As for individual stocks, a spinoff at Hewlett-Packard Enterprise (NYSE:HPE) drove a deceiving downward move today, and earnings news from Palo Alto Networks (NYSE:PANW) sent shares of the next-gen security specialist higher.
Hewlett-Packard Enterprise's drop isn't what it seems
Hewlett-Packard Enterprise shareholders woke this morning to what appeared to be an abrupt 21% decline; the stock closed today at $14.31 per share, down from $18.06 yesterday. But this plunge wasn't due to some unfavorable business development. Rather, it was driven by the completion of a planned spinoff and merger of the enterprise computing specialist's non-core software assets with U.K.-based Micro Focus International (NASDAQOTH: MCFUF).

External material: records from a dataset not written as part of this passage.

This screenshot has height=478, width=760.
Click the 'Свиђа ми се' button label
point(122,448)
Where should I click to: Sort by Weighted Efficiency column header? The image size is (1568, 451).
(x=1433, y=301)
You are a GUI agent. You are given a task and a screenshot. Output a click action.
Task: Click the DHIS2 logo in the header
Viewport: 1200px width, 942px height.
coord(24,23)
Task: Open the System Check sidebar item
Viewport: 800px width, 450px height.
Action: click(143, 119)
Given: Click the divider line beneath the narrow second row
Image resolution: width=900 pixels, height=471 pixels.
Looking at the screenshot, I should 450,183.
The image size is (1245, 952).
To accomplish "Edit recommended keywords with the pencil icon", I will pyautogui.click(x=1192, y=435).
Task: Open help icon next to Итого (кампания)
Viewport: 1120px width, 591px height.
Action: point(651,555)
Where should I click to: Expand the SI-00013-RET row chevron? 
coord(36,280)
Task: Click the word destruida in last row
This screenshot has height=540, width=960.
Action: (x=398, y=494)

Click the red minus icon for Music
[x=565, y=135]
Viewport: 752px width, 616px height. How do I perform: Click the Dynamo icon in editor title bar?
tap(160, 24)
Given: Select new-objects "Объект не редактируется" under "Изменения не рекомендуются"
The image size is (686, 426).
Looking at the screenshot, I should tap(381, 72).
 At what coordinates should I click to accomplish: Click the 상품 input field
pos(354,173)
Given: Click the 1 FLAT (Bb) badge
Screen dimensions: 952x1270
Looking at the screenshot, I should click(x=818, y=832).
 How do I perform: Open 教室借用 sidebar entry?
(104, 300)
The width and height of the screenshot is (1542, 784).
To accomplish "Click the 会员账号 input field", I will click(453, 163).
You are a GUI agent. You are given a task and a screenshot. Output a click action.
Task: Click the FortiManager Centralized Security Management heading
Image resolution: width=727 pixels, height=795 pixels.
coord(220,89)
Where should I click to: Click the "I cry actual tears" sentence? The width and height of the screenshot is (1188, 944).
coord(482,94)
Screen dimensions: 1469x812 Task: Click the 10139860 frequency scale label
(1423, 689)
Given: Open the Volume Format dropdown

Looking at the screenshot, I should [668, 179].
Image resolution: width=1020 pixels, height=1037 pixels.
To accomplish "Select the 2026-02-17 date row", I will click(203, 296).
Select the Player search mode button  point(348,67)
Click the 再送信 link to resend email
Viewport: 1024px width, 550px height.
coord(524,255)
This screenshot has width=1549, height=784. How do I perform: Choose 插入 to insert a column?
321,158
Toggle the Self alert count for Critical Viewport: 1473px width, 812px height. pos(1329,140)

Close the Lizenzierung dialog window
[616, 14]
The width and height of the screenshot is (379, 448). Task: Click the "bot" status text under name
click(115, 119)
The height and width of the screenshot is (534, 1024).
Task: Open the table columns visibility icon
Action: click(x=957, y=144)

The $8.8 billion deal was unveiled almost a year ago. Per its terms, HPE received a $2.5 billion cash payment, and its investors received 0.13732611 American depositary shares (ADSs) of Micro Focus for every HPE common share held as of its record date on Aug. 21, 2017. Based on Micro Focus' closing price at $29.50 per share yesterday, that equates almost exactly to the per-share "decline" we saw in HPE stock today. In short, the transaction is effectively a zero-sum game for HPE investors, who now hold roughly 222 million Micro Focus ADSs representing 50.1% of its fully diluted ordinary shares.
"With the completion of this transaction," added HPE CEO Meg Whitman, "HPE has achieved a major milestone in becoming a stronger, more focused company, purpose-built to compete and win in today's market."
Palo Alto Networks' beat and raise
Shares of Palo Alto Networks rose 10.5% after the next-generation security platform company announced strong fiscal fourth-quarter 2017 results. Revenue climbed 27% year over year to $509.1 million, which translated into nearly 40% growth in adjusted net income per share to $0.92. Both figures easily exceeded the company's latest guidance calling for revenue of $481 million to $491 million, and adjusted net income per share in the range of $0.78 to $0.80.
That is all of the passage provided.